Muntingia calabura

Family : Muntingiaceae

Text © Pietro Puccio


English translation by Mario Beltramini


The fruits of Muntingia calabura have a taste of candy floss © Giuseppe Mazza

The fruits of Muntingia calabura have a taste of candy floss © Giuseppe Mazza

The Muntingia calabura L. (1753) is native to tropical America: Mexico, Belize, Costa Rica, El Salvador, Guatemala, Honduras, Nicaragua, Panama, Bahamas, Cuba, Hispaniola, Jamaica, St. Vincent and the Grenadines, Trinidad and Tobago, Bolivia, Ecuador and Peru.

The genus is honoured to the Dutch physician and botanist Abraham Munting (1626-1683); the name of the species is one of those under which the plant is locally known.

Common names: “calabur-tree”, “cotton candy berry”, “glade mallow”, “glademallow”, “Jamaica-cherry”, “jam tree”, “manzanil”, “Panama-berry”, “Singapore cherry”, “sirsen”, “strawberry-tree” (English); “bois de soie marron”, “bois d’orme”, “bois ramier”, “cerisier de Panama” (French); “acuruco”, “bersilana”, “bolaina yamanaza”, “bolina”, “cacaniqua”, “capolin”, “capulin blanco”, “capulin de comer”, “cedrillo”, “chirriador”, “chitato’”, “guacimo”, “guinda”, “hembra”, “iumanasa”, “jonote”, “mahaujo”, “majagua”, “majagüillo”, “majagüito”, “memiso”, “memizo”, “mullacahuayo”, “nigua”, “niguito”, “niguo”, “palman”, “pasito”, “tapabotija”, “yunanasa” (Spanish); “calabura”, “pau de seda” (Portuguese); “Jamaica-kirsche”, “Panama-beere”, “Singapur-kirsche” (German).

Evergreen, fast growing, tree, tall up to 10-12 m, with the branches which tend to dispose horizontally, or to hang bending downward, and with ovate-lanceolate, rather wrinkly to the touch, leaves, with pointed apex and toothed edges, long 8-12 cm and 3-5 cm broad, of a dark green colour on the upper side, greyish green underneath.

Flower of Muntingia calabura © Giuseppe Mazza

Flower of Muntingia calabura © Giuseppe Mazza

The flowers are solitary or coupled, ephemeral, with a diameter of about 2 cm, with five white petals which are followed by globose fruits of 10-15 mm of diameter, mostly red when ripe, with a very sweet pulp disseminated by several very small seeds.

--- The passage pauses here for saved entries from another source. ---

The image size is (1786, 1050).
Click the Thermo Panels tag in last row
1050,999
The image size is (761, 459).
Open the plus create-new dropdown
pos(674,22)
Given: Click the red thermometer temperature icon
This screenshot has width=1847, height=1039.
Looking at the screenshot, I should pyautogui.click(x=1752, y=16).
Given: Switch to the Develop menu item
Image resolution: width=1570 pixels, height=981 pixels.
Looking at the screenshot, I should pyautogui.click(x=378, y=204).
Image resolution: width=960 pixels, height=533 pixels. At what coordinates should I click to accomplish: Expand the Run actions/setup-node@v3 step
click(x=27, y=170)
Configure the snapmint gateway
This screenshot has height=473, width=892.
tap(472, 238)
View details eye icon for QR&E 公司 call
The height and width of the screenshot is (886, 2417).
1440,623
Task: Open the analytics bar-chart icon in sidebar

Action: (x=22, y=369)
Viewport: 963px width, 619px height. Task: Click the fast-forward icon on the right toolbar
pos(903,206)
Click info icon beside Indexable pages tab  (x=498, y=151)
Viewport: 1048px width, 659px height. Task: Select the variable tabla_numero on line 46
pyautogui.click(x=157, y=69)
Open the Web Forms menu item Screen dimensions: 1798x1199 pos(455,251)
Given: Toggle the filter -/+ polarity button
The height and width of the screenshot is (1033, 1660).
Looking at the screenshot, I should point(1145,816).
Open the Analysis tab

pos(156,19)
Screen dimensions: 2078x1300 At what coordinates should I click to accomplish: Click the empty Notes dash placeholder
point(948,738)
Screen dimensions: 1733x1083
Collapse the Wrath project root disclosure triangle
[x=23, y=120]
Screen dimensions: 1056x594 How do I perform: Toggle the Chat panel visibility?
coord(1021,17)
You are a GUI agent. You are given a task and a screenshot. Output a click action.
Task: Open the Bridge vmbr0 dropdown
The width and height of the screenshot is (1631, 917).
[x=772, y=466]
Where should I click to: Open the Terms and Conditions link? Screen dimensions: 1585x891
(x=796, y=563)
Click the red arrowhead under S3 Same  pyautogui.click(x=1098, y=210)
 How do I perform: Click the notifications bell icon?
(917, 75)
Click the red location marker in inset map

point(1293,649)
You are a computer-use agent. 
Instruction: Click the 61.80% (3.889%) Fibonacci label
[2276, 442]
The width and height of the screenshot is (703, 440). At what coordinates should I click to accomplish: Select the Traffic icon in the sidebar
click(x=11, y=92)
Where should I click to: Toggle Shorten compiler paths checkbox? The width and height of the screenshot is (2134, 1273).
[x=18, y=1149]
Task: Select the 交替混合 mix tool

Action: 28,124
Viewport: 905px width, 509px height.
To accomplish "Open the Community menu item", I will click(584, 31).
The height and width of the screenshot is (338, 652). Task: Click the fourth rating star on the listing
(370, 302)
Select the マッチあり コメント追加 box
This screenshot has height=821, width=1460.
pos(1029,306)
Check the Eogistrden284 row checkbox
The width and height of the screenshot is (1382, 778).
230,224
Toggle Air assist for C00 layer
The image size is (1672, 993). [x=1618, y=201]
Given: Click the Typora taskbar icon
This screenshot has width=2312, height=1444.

It reproduces by seed, which has a positive photosensitivity (that is, it germinates only in presence of light), and can fructify already on the first year. Ornamental plant suitable to tropical, and marginally to subtropical, climates, which has spread outside of the origin areas, naturalising and sometimes becoming a nuisance. Besides the fruits, which are regularly produced all over the year, very appreciated, particularly by the kids, for their taste similar to candy floss, the plant provides very good quality firewood, whilst from the bark they get a fibre for ropes.

It is a typical pioneer plant, which adapts to all sort of soil, even if poor, and can bear drought periods. Parts of the plant are variously utilized in the traditional medicine.